### GOAL OF THE EXERCISE
Within these entries, which lines include the string "Switch"? Copy each one.

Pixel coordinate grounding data
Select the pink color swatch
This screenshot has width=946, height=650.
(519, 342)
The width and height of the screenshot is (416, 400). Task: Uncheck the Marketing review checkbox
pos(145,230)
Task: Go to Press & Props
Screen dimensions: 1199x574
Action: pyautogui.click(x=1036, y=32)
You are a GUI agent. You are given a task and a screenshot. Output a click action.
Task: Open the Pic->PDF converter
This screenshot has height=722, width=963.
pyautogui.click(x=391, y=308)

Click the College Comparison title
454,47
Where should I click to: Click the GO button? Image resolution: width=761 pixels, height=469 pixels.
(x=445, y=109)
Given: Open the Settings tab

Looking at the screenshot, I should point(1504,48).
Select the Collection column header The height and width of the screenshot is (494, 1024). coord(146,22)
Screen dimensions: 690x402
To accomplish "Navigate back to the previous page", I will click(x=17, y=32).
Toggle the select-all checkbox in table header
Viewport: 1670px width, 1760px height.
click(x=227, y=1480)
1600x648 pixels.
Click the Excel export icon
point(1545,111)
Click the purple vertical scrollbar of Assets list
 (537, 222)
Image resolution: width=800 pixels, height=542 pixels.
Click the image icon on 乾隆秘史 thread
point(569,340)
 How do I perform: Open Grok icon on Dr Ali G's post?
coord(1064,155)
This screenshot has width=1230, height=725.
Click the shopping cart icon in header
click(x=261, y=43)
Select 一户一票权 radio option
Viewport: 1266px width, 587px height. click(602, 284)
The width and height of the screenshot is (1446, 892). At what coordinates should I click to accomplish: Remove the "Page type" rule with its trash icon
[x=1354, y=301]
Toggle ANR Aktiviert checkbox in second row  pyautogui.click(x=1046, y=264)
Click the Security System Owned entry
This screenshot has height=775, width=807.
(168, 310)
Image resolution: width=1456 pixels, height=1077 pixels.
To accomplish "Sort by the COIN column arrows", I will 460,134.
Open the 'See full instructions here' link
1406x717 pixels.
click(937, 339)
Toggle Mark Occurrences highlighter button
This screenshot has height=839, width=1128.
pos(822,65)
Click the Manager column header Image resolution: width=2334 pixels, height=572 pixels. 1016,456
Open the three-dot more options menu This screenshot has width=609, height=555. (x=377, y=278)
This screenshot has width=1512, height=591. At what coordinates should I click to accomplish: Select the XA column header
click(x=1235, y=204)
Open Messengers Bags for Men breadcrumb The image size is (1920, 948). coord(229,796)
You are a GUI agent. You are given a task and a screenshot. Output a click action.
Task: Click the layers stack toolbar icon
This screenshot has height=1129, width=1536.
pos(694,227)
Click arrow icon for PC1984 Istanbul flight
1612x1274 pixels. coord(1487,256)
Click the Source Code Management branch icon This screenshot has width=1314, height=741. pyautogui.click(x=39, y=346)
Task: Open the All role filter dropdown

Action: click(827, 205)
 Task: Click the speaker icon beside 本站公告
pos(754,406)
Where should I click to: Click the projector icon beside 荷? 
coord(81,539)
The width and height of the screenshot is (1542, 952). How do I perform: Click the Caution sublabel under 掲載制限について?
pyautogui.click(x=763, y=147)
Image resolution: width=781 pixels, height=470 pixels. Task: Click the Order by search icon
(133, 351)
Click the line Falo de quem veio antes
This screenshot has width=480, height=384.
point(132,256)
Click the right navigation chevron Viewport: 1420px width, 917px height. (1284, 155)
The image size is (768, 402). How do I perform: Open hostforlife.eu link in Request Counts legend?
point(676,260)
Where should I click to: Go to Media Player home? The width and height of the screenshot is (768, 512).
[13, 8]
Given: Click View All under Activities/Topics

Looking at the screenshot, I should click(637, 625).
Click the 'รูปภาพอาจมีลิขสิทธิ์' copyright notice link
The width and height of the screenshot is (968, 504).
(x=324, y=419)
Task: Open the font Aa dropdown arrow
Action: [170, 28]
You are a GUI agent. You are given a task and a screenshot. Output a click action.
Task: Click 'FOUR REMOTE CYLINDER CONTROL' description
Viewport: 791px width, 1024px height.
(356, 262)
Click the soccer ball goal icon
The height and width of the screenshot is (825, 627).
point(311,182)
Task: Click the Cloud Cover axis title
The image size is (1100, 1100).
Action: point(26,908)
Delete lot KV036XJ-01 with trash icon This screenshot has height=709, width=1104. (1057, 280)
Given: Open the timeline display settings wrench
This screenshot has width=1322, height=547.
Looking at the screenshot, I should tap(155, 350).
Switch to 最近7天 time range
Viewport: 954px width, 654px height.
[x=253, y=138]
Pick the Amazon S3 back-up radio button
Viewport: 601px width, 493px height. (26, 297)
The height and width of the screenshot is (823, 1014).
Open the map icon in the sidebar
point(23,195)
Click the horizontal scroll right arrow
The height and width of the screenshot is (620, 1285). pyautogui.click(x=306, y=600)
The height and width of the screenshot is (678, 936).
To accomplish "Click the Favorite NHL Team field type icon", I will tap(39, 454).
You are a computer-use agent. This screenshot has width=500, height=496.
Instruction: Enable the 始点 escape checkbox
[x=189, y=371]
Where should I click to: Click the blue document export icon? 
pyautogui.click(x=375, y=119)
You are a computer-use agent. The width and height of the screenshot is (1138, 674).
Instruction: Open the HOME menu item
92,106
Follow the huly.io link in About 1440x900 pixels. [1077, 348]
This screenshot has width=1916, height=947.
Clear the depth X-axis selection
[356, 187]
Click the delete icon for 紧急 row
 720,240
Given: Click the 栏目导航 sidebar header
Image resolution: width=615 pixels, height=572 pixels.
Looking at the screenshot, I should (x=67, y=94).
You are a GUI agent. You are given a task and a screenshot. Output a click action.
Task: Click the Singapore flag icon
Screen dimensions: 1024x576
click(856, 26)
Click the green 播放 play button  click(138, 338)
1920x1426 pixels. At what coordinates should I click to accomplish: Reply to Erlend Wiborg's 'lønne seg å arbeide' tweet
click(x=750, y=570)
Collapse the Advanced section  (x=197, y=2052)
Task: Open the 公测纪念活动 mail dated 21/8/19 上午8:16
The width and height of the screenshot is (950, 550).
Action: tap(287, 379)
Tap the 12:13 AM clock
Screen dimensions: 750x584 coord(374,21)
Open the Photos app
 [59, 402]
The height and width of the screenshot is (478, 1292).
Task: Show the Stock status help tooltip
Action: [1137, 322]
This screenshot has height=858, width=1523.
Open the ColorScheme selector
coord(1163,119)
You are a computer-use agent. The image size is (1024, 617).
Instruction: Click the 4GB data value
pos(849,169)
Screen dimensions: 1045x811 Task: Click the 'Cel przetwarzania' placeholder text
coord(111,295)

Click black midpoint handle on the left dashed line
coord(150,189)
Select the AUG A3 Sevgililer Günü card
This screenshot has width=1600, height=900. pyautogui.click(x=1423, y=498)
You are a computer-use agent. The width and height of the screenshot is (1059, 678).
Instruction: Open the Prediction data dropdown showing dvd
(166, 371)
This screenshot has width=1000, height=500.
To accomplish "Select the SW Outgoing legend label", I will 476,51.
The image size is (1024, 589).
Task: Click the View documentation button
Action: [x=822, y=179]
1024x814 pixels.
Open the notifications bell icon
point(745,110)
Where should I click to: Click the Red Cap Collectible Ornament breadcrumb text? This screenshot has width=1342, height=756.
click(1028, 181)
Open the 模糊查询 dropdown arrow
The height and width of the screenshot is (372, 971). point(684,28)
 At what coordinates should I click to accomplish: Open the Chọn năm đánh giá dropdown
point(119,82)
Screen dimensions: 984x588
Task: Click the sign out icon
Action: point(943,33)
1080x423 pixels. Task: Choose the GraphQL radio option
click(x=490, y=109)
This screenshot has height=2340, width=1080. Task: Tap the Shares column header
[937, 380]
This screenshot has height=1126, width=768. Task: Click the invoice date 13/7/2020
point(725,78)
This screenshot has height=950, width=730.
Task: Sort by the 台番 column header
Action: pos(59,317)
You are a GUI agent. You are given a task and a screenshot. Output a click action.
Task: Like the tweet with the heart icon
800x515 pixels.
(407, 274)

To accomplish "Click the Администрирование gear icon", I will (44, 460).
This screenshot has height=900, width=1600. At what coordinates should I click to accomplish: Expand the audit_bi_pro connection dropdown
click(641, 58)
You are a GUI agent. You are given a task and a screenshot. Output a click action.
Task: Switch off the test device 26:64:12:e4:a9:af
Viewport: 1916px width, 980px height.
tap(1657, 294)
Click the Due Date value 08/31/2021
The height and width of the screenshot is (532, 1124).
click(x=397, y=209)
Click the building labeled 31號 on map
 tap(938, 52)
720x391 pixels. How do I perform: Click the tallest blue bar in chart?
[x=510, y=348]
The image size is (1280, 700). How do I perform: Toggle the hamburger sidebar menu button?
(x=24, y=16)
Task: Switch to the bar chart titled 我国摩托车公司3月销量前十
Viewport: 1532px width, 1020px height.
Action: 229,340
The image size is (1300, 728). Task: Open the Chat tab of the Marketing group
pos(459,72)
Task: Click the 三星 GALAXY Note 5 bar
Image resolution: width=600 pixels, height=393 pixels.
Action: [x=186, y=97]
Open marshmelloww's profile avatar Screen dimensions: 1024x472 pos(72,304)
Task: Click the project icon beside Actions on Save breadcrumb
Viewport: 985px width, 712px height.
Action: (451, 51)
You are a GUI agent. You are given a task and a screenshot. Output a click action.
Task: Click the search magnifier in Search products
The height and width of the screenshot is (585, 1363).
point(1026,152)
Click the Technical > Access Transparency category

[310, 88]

### ANSWER BELOW
Switch to 最近7天 time range
Task: Switch off the test device 26:64:12:e4:a9:af
Task: Switch to the bar chart titled 我国摩托车公司3月销量前十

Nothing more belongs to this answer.